■ **Task to carry out**:
The reply should hold every entry exactly as written and none of the pictures.

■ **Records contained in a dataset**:
====

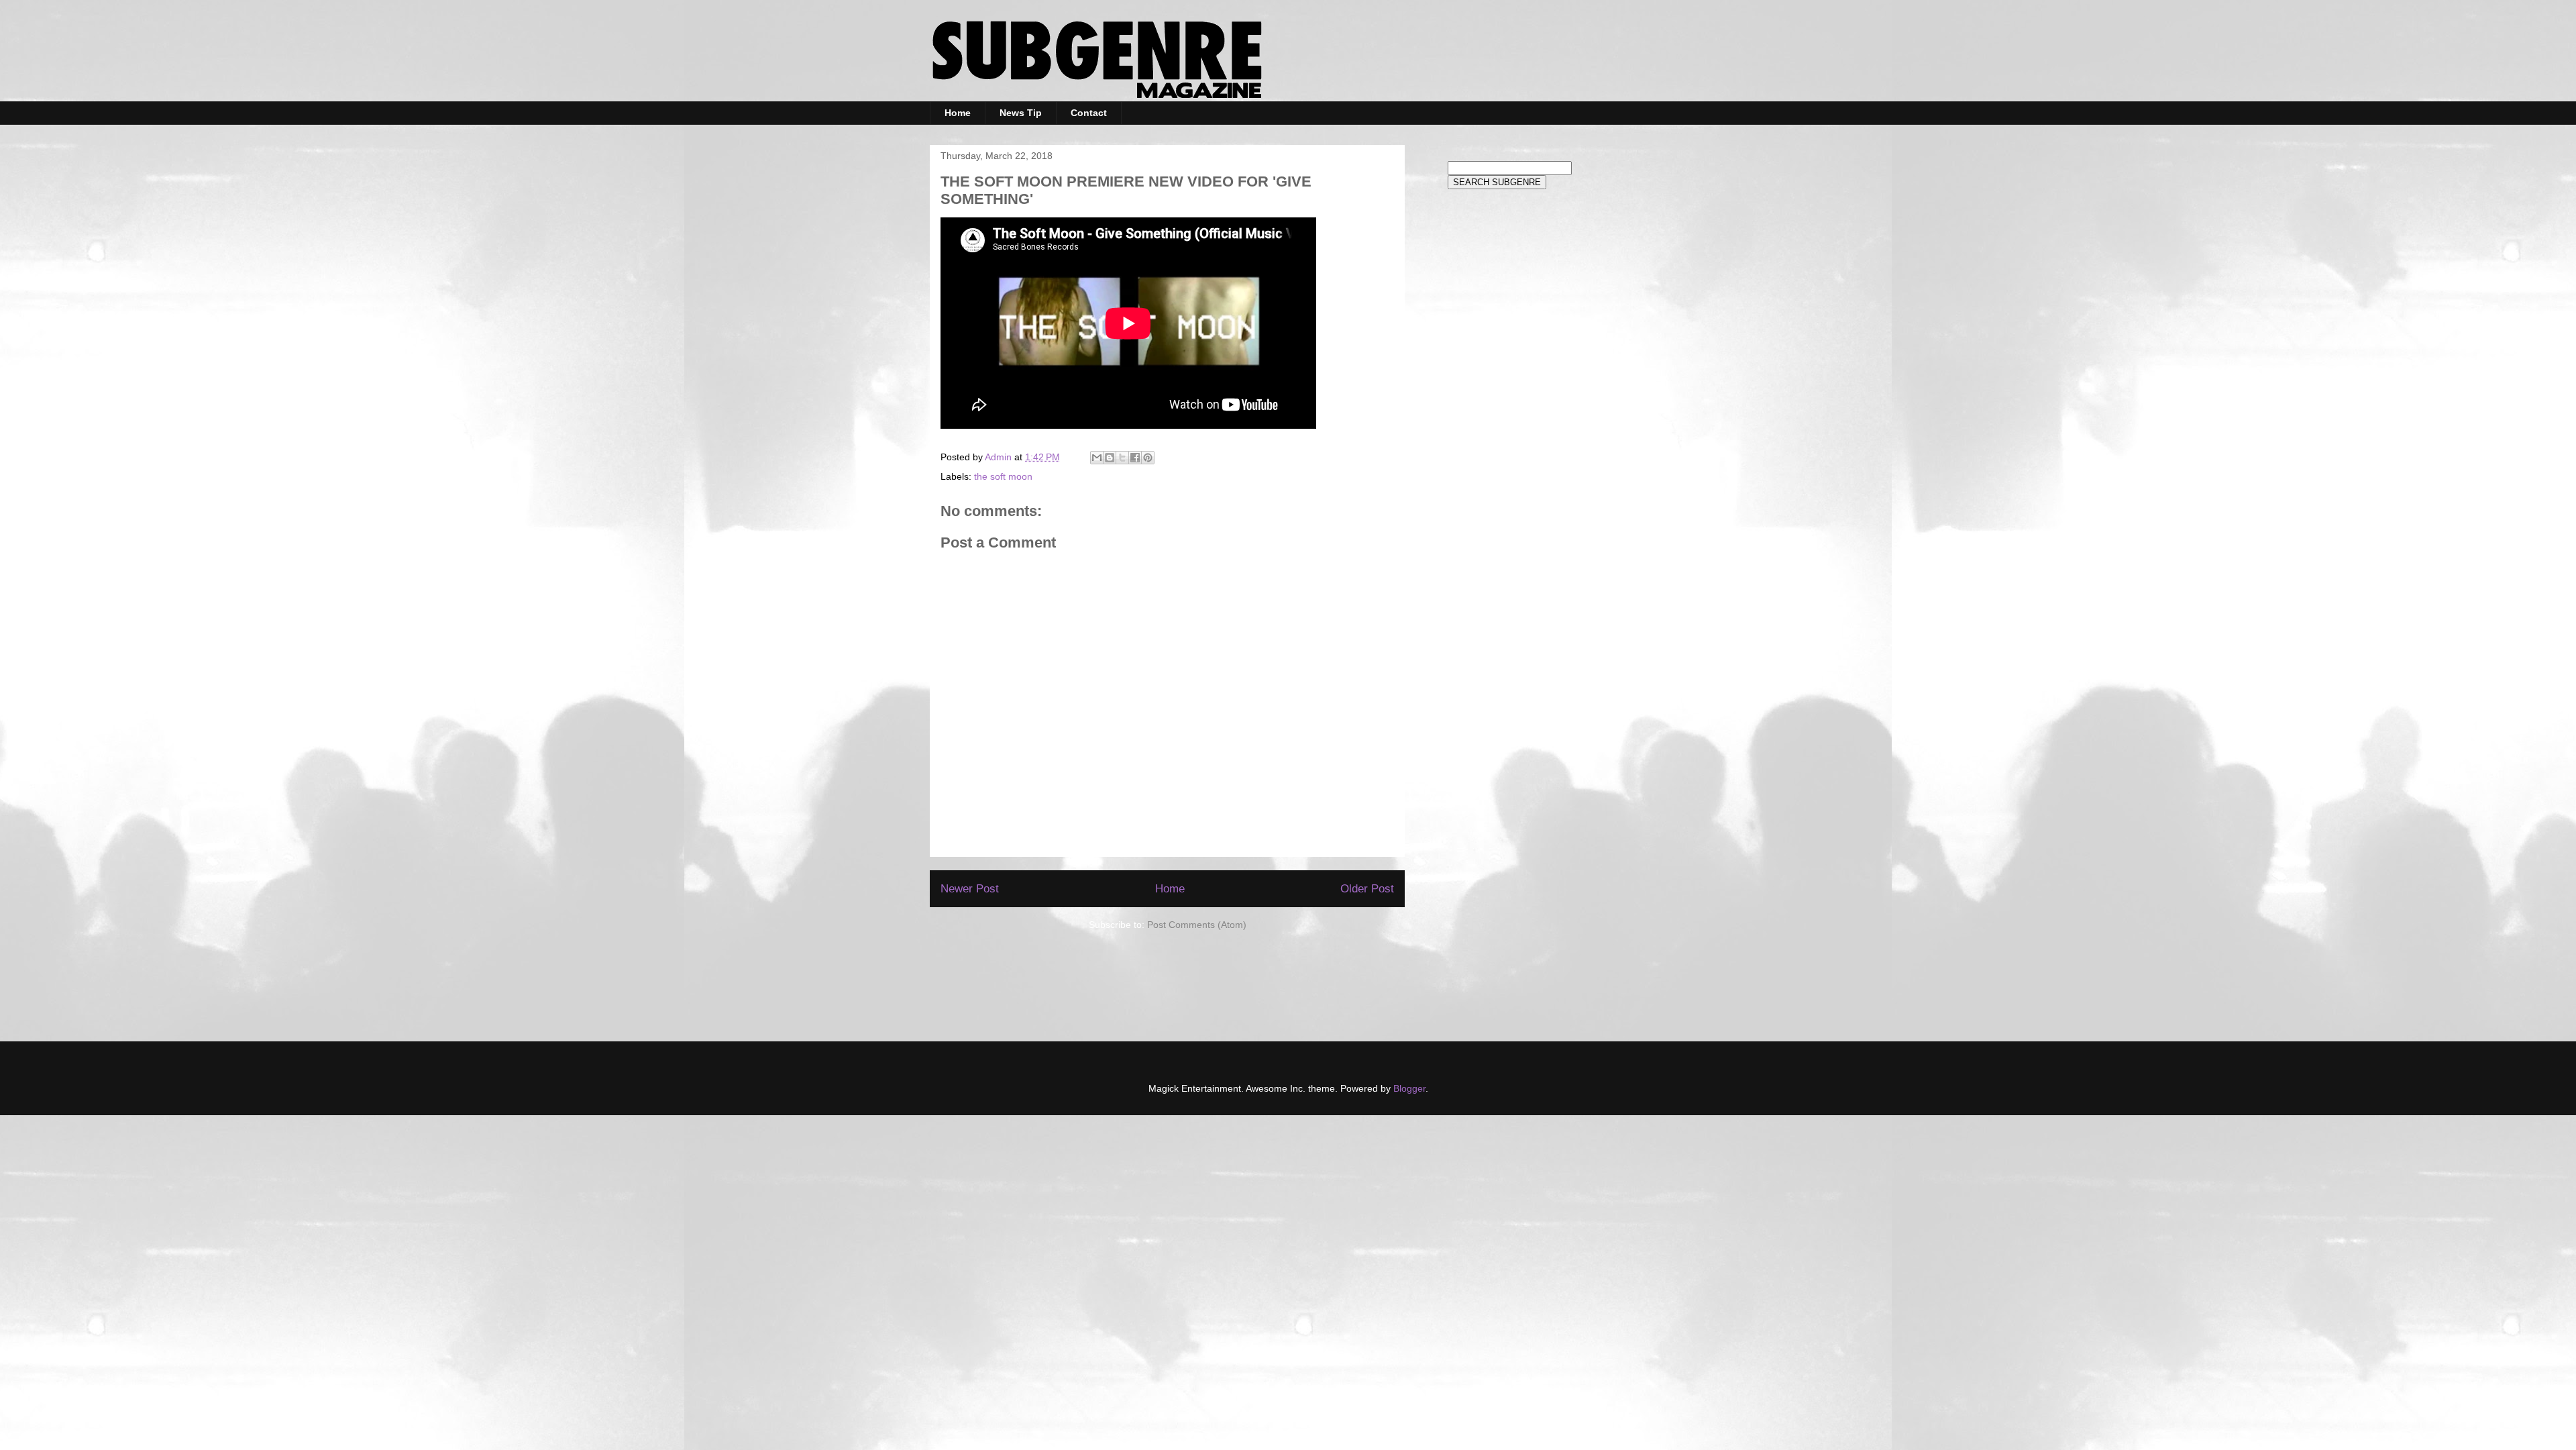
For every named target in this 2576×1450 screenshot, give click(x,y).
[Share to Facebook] (1135, 457)
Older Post (1367, 888)
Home (958, 112)
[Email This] (1097, 457)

====

■ **Written answer**:
For every named target in this 2576×1450 screenshot, give click(x,y).
[Share to Facebook] (1135, 457)
Older Post (1367, 888)
Home (958, 112)
[Email This] (1097, 457)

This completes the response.